Впереди же была его собственная модель. Лаваллет отправился в Никарагуа и уговорил тамошнее правительство дать ему денег на строительство автомобилестроительного гиганта под названием, естественно, «Лаваллет».
Через пять лет он запустил новую модель в производство, и первая машина сошла с конвейера. Коробка передач развалилась на выезде из заводских ворот.
В первый год был продан семьдесят один «лаваллет». У всех без исключения разваливались коробки передач. У самых выносливых, выдержавших без поломки целых два месяца, ржавели корпуса, бамперы отваливались.
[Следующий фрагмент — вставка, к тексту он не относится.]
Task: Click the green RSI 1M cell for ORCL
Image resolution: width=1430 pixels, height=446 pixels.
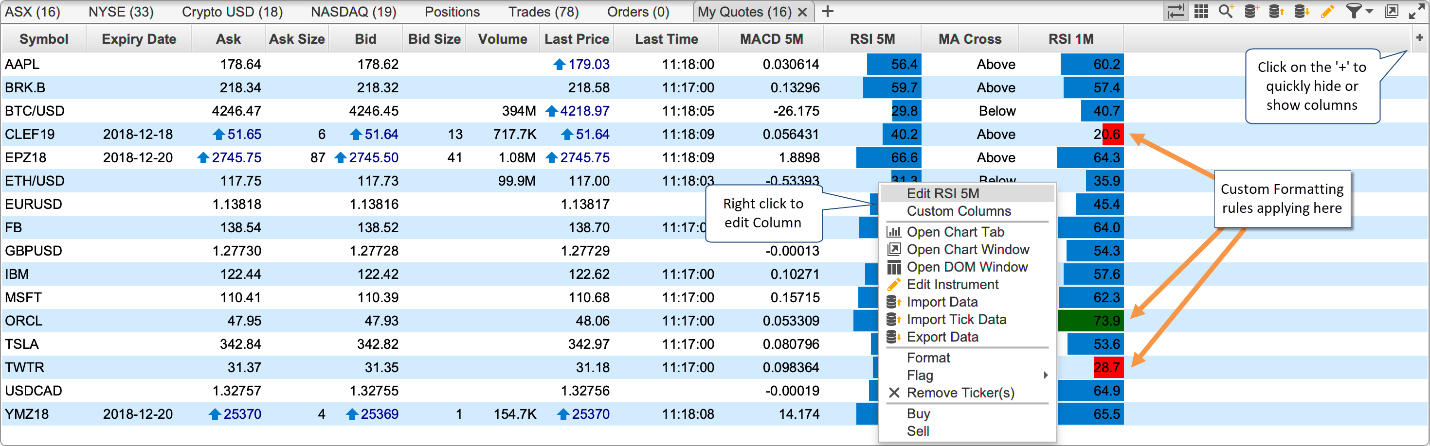Action: pos(1090,320)
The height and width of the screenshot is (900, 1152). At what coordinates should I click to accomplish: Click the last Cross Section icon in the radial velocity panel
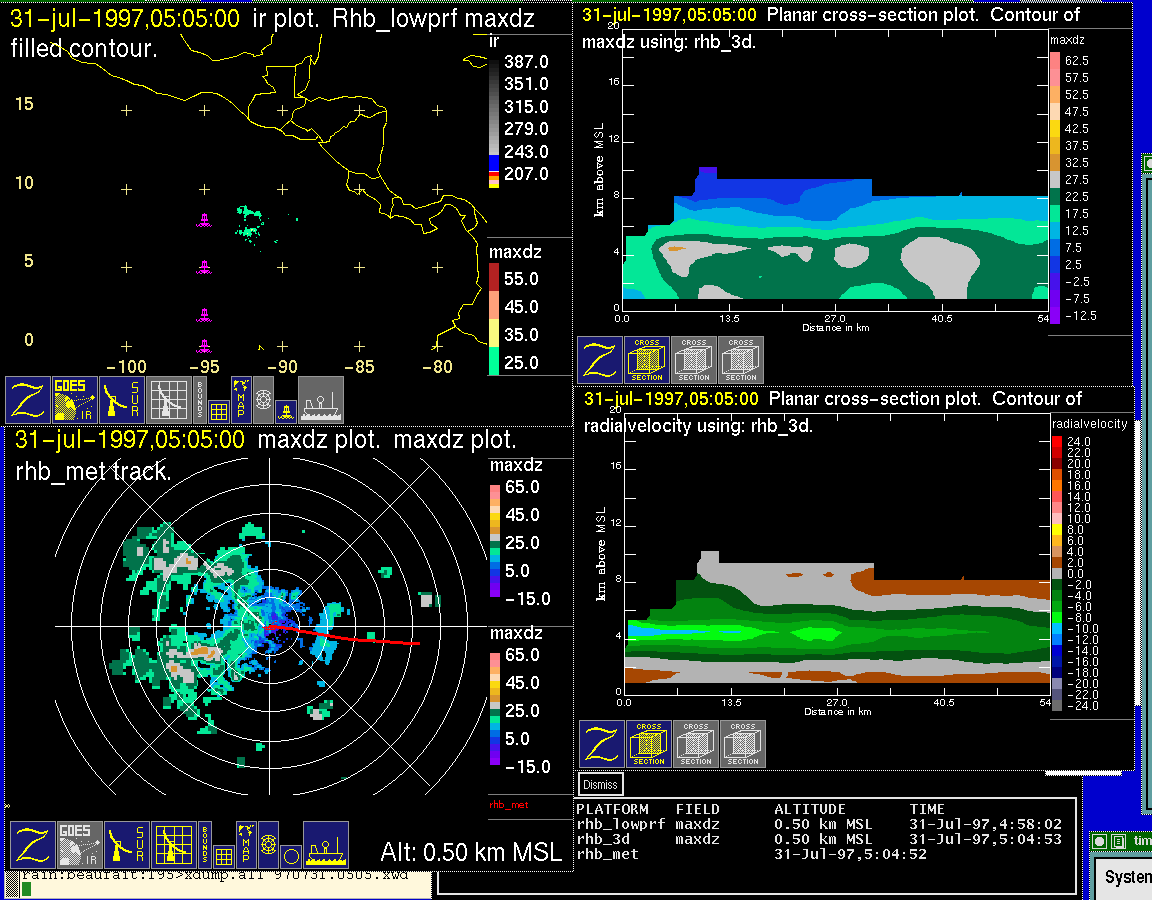point(743,744)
Однажды темной ночью Лаваллет смылся из Никарагуа, после чего объявил в Нью-Йорке о закрытии завода и назвал «лаваллет» «одной из величайших машин всех времен», потерпевшей неудачу из-за сандинистского саботажа. «Они не хотели нашего успеха, — говорил он. — Они мешали нам на каждом шагу».
Пресса даже не задумалась, кого он имеет в виду под «ними». Его бредовых обвинений оказалось достаточно для половодья газетных выступлений о Непризнанном-Гении-Которого-Пытались-Сломить-Коммунисты. Никто не вспомнил, что никарагуанское правительство предоставило Лаваллету 90 миллионов долларов и полностью потеряло вложения.
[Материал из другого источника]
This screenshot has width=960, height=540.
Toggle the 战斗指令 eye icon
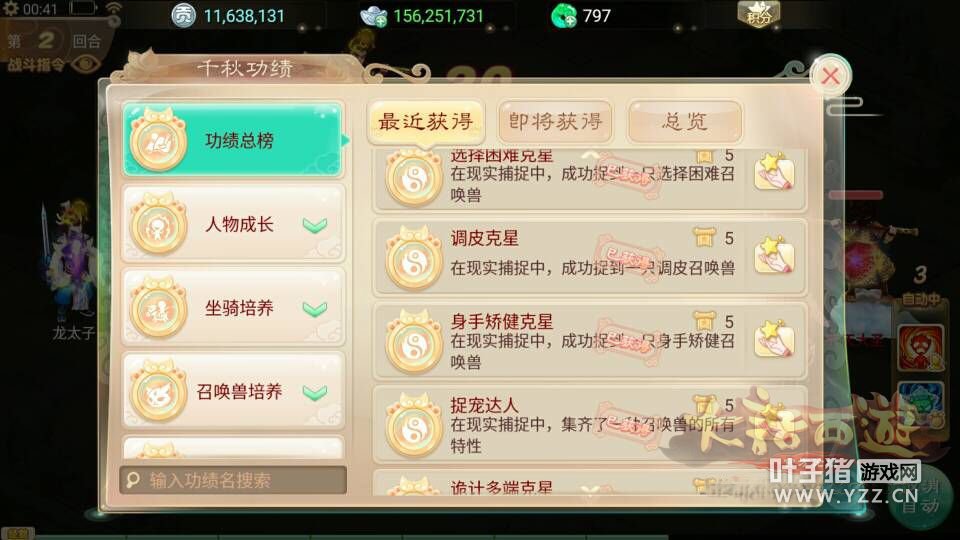85,64
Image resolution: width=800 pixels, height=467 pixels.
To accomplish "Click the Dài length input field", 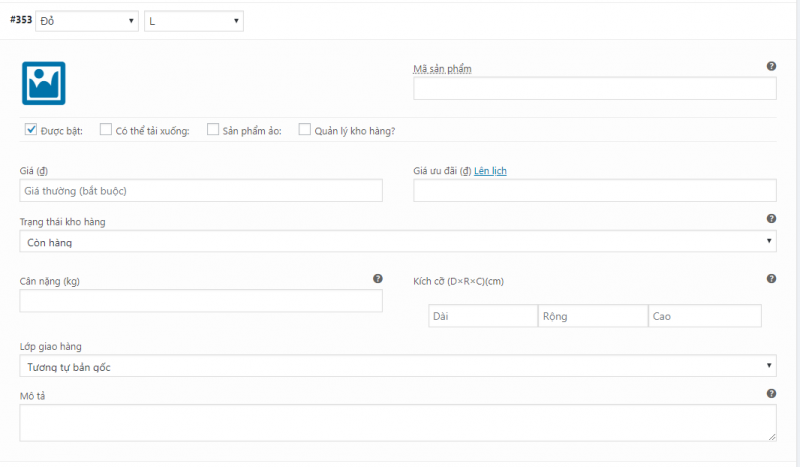I will pos(483,316).
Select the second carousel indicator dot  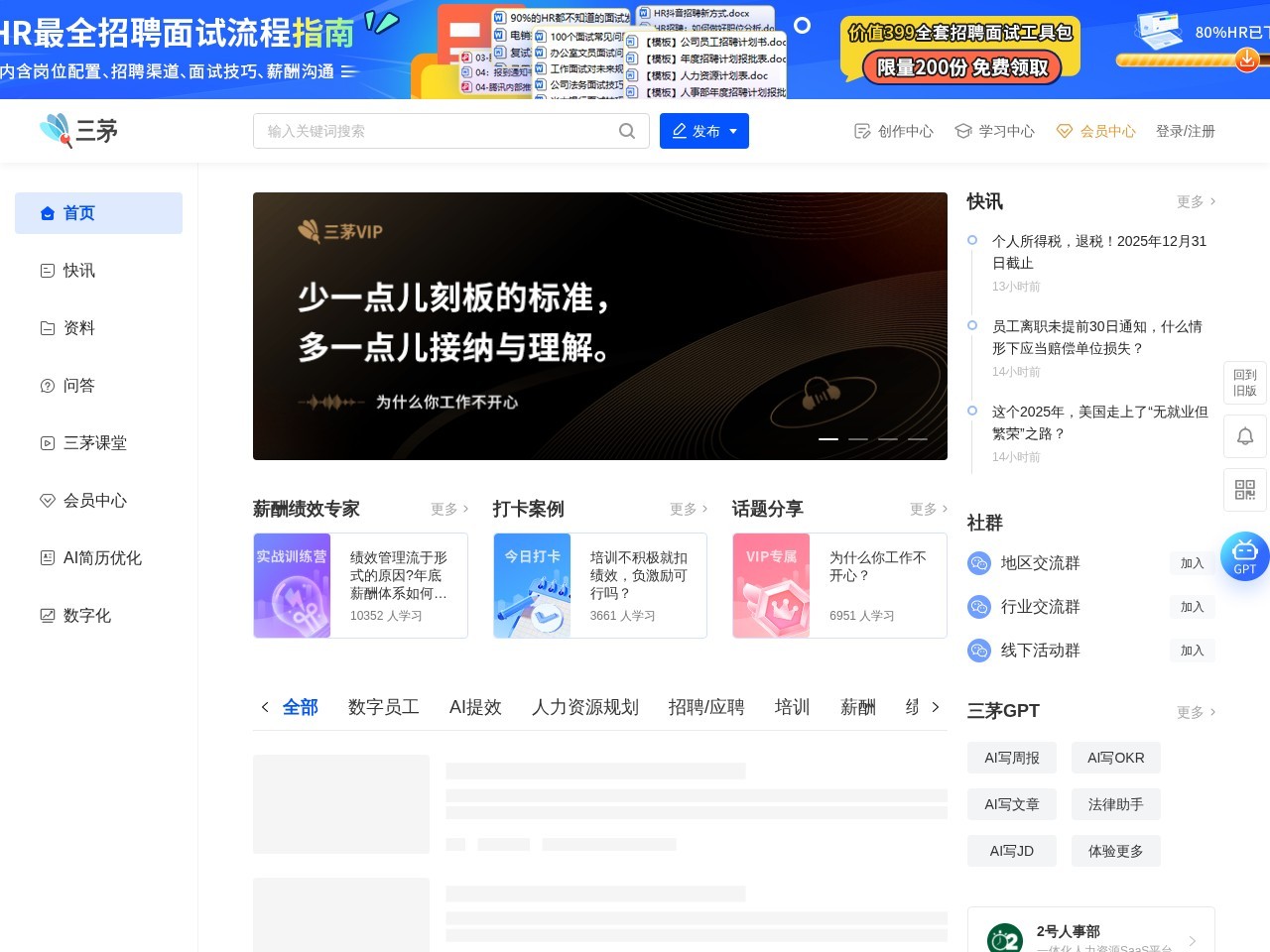point(858,438)
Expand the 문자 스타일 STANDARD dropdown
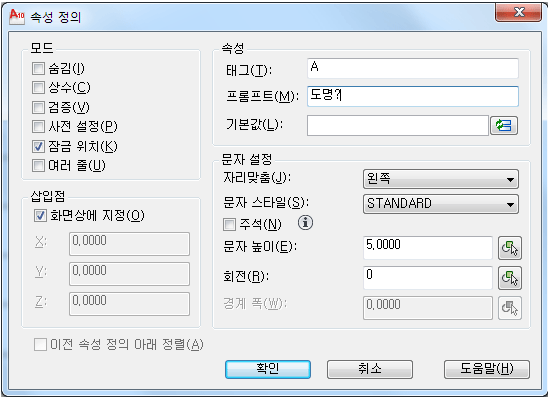This screenshot has height=397, width=548. [441, 204]
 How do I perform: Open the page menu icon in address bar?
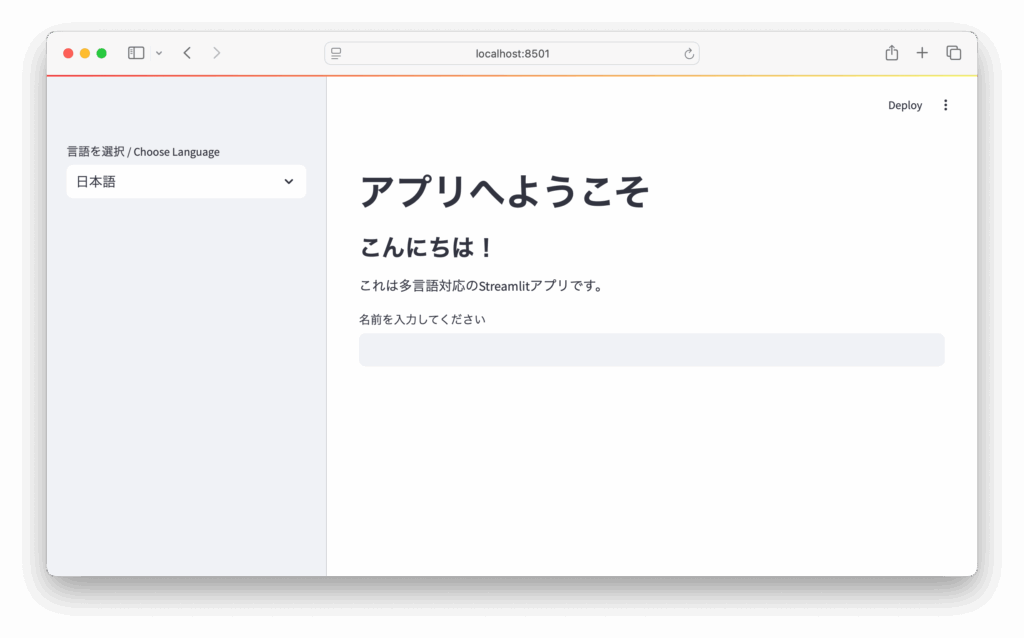pyautogui.click(x=336, y=53)
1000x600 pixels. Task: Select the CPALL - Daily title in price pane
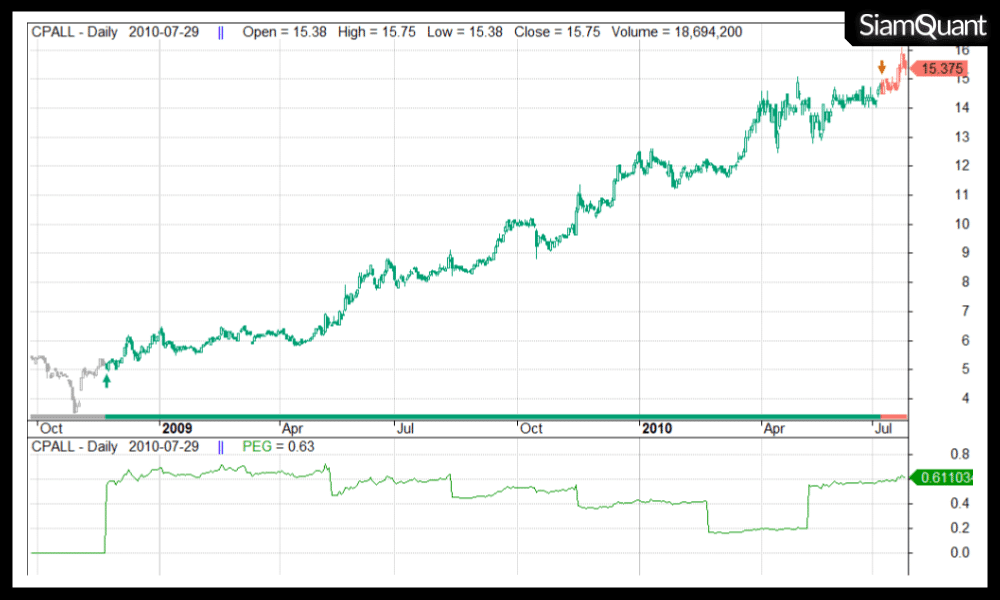(75, 32)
И теперь пришла пора снова встретиться с прессой. В своих апартаментах на крыше роскошного отеля «Детройт-плаза» Лайл Лаваллет, президент только что созданной компании «Дайнакар индастриз», разглядывал себя в огромном зеркале.
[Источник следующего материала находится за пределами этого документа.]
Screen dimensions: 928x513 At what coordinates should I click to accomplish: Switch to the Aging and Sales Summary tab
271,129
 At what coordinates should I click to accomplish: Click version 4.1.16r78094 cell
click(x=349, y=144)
Стрелки на двухсотдолларовых брюках — просто восторг. В точности, как он любит, — острые и прямые, как бритва. Итальянского пошива пиджак подчеркивает осиную талию и широкие плечи. Впрочем, приглядевшись, он пришел к выводу, что плечи все-таки недостаточно широки и надо велеть портному при работе над следующим костюмом об этом подумать. Белый шелковый платочек в нагрудном кармане высовывается двумя вершинками, одна чуть выше другой.